There are various Run modes to train, backtest, and forecast:

Training Options
  1. Train Model: This is equivalent to building an ML model
  2. Retrain Existing Model: This is for retraining a model that's already been built before. Perhaps you simply want an updated model but not a new forecast at the moment
Backtesting Options
  1. Backtest: This task will train a new model (if FC ArgsList is not supplied) and generate an N-Period ahead forecast that will be evaluated using Validation Data supplied by the user. If you don't have a Validation dataset, go to Data Wrangling and subset rows based on a time variable. The subset data will be your Training Data and your original dataset will be the Validation Data
  2. Backtest Cross Evaluation: Once you have a good model designed you can mock production by running this procedure. Here, you'll set the data refresh rate and the model update rate. Performance measure are returned in a data.table once the procedure is finished.
  3. Feature Engineering Test: This task will loop through various builds starting from the most simple up to a moderately sophisticated model. An evaluation table is generated that you can view in the Tables tab when the procedure is complete. Evaluation metrics are based on the Backtest method. Features tested are below and are in order.
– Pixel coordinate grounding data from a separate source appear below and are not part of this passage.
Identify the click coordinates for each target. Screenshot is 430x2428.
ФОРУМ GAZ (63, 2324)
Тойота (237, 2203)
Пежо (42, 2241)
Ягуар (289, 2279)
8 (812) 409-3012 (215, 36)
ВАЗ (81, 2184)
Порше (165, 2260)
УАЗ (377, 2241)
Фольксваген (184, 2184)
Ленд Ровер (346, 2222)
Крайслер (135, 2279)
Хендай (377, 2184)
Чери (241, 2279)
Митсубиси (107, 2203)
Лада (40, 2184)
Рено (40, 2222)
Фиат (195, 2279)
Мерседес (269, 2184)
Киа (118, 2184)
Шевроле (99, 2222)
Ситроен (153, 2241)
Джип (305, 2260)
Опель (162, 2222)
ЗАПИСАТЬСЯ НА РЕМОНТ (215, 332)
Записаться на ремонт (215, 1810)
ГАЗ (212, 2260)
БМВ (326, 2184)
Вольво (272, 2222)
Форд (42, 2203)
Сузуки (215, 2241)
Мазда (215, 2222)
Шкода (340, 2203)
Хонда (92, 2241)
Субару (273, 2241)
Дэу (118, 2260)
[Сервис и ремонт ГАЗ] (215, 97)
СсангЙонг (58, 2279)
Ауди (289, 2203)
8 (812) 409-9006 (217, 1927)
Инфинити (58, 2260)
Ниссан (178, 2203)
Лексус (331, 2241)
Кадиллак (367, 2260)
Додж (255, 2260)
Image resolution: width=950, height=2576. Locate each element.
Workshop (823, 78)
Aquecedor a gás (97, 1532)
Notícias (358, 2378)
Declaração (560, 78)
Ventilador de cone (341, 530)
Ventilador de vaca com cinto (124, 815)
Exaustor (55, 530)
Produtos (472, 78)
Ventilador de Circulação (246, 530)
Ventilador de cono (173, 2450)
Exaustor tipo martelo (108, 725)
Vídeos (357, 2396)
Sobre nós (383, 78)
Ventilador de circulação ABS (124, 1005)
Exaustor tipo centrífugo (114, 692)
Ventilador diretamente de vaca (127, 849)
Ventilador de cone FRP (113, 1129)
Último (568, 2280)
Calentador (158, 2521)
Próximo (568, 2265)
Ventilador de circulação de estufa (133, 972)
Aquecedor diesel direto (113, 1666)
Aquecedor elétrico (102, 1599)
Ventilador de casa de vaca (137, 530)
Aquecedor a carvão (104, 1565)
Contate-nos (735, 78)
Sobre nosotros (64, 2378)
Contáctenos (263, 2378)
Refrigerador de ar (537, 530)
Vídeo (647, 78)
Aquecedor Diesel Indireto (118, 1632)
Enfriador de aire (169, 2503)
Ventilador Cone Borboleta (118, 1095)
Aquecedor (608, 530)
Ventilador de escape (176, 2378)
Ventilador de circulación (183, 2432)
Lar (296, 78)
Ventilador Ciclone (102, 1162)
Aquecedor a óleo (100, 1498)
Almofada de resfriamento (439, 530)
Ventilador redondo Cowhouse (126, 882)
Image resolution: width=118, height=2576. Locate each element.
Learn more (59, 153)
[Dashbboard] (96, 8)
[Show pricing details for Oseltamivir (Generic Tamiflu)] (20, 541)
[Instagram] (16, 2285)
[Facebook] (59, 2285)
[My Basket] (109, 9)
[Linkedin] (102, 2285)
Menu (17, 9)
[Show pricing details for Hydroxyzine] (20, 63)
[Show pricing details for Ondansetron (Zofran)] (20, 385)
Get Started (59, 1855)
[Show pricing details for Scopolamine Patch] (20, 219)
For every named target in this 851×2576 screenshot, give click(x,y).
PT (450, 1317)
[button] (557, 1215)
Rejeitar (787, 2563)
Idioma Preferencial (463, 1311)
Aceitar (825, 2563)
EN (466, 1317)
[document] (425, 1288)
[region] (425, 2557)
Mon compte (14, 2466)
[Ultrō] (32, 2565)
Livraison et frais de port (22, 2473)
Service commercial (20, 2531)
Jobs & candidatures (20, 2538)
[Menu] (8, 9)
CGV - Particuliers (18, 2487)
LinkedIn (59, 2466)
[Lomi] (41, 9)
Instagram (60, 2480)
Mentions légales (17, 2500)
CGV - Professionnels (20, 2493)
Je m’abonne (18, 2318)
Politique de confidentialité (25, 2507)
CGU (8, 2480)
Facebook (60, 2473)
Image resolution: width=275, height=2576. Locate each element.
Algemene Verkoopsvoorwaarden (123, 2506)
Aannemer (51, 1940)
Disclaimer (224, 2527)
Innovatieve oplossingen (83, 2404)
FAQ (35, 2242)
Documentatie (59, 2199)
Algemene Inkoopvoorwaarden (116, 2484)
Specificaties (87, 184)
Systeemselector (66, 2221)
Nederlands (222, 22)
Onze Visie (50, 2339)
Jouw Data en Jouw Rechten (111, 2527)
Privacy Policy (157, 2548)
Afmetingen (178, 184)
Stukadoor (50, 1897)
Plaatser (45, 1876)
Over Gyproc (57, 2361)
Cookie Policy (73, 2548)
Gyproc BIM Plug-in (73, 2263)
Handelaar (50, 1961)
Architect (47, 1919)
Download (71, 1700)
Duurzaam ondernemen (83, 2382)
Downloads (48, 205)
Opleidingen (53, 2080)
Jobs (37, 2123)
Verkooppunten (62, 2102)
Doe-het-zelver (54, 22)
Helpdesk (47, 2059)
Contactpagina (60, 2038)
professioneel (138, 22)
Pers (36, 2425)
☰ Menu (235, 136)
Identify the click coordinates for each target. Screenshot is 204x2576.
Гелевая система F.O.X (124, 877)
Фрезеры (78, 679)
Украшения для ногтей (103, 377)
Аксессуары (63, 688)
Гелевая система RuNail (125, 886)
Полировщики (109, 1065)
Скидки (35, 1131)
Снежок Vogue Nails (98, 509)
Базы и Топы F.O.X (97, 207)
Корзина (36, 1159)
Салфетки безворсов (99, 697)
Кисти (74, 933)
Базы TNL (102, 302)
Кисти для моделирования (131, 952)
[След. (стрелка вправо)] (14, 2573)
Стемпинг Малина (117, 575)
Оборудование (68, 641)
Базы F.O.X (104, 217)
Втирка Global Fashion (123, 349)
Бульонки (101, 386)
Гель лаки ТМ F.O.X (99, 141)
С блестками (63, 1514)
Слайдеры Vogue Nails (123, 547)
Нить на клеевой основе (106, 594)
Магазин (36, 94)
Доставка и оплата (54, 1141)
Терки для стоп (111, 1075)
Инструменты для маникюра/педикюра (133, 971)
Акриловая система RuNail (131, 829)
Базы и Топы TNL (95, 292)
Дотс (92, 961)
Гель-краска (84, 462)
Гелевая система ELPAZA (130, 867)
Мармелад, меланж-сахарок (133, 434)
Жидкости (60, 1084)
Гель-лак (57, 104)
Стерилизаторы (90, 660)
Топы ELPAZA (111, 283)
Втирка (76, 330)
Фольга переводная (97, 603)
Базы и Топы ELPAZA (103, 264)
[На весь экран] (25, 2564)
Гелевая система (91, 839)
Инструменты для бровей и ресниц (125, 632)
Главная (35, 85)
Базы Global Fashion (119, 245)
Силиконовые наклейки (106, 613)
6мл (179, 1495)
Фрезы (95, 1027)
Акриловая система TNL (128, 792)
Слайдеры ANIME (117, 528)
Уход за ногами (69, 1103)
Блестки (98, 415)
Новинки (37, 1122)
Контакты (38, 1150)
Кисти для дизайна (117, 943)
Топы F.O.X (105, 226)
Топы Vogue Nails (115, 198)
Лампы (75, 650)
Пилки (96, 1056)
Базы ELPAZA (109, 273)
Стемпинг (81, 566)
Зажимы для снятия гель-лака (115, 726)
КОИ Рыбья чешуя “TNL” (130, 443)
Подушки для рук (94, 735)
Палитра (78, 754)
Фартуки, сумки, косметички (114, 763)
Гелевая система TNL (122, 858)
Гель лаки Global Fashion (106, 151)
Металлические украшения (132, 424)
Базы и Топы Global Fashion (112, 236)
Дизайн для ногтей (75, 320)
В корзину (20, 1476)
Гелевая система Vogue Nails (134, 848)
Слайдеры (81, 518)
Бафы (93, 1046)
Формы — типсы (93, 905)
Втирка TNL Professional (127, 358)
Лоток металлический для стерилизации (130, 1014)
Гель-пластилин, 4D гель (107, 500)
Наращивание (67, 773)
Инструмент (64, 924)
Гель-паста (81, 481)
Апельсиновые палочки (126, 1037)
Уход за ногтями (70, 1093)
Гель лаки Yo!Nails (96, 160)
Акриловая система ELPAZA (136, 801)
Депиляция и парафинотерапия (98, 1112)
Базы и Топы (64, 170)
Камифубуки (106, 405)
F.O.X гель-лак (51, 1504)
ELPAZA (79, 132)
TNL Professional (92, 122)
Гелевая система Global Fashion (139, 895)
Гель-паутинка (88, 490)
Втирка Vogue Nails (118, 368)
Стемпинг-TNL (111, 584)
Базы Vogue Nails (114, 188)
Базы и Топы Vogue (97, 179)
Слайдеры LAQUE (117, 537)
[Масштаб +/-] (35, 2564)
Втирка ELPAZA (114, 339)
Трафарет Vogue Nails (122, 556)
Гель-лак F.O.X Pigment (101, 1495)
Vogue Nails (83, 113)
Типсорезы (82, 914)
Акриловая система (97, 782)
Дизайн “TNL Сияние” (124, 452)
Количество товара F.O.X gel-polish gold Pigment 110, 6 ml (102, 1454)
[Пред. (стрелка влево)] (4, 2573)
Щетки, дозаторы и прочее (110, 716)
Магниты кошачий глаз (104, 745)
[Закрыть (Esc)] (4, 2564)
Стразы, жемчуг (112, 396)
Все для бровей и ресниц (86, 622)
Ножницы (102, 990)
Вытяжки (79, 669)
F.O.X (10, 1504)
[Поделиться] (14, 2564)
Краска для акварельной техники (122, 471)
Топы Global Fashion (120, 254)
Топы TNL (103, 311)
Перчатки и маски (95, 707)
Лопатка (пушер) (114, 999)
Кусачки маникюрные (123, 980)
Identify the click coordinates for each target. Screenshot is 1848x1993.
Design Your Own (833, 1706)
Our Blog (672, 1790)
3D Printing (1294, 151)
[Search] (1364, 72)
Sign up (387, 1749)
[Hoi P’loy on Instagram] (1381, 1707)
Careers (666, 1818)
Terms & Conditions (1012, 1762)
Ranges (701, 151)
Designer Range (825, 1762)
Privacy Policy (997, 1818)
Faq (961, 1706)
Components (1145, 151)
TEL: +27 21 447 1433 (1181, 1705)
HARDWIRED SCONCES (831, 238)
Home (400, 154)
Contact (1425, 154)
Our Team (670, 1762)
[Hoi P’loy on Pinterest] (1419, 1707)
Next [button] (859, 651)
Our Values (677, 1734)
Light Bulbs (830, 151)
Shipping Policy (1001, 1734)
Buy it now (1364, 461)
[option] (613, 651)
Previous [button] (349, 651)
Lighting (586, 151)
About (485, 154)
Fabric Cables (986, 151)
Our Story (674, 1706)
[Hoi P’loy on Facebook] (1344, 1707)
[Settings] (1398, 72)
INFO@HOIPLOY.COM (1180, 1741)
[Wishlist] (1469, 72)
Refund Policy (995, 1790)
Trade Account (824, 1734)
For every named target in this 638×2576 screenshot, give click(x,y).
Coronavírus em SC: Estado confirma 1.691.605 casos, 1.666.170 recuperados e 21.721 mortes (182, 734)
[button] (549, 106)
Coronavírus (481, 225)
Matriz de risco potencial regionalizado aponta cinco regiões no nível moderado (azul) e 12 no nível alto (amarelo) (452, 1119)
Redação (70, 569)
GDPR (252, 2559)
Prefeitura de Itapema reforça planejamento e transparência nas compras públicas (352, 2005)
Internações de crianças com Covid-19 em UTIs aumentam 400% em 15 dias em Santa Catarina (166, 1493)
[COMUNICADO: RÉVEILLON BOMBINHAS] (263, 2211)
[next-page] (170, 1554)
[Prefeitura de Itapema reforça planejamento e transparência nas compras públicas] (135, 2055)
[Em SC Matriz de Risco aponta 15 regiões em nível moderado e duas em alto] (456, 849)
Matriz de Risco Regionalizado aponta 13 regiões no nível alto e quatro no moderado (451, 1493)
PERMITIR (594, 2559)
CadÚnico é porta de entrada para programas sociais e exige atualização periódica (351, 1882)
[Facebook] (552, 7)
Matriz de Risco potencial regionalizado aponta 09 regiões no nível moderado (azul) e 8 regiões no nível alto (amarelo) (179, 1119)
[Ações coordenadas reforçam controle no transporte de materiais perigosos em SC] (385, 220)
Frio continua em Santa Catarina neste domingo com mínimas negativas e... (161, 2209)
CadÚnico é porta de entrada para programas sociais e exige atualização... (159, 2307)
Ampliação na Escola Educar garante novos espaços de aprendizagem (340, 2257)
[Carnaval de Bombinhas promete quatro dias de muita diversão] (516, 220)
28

If a feature is beneficial it will remain in the models trained thereafter:

LogPlus1 vs None: this will test whether a target variable transformation is beneficial

Series Difference vs None: this will test whether utilizing Differencing your series is useful

Calendar Variables vs None: this will test whether utilizing Calendar Variables is useful

Holiday Variable vs None: this will test whether utilizing Holiday Variables is useful

Credibility vs Target Encoding : this will test whether a target encoding is better than a credibility encoding

Time Weights vs None: this will test whether utilizing Time Weighting is useful

Anomaly Detection vs None: this will test whether utilizing Anomaly Detection is useful

Time Trend Variable vs None: this will test whether utilizing a Time Trend Variable is useful

Lag 1 vs None: this will test whether utilizing Lags are useful

Forecasting Options
  1. Forecast: if you have a trained model you can call it to generate a forecast for you
  2. Retrain + Forecast: if you have a model you can refresh it and have it generate a forecast for you

Forecast Reports

The FC Evaluation Report can be generated by clicking the Save button on the FC Output Panel either before or after generating the FC info in app.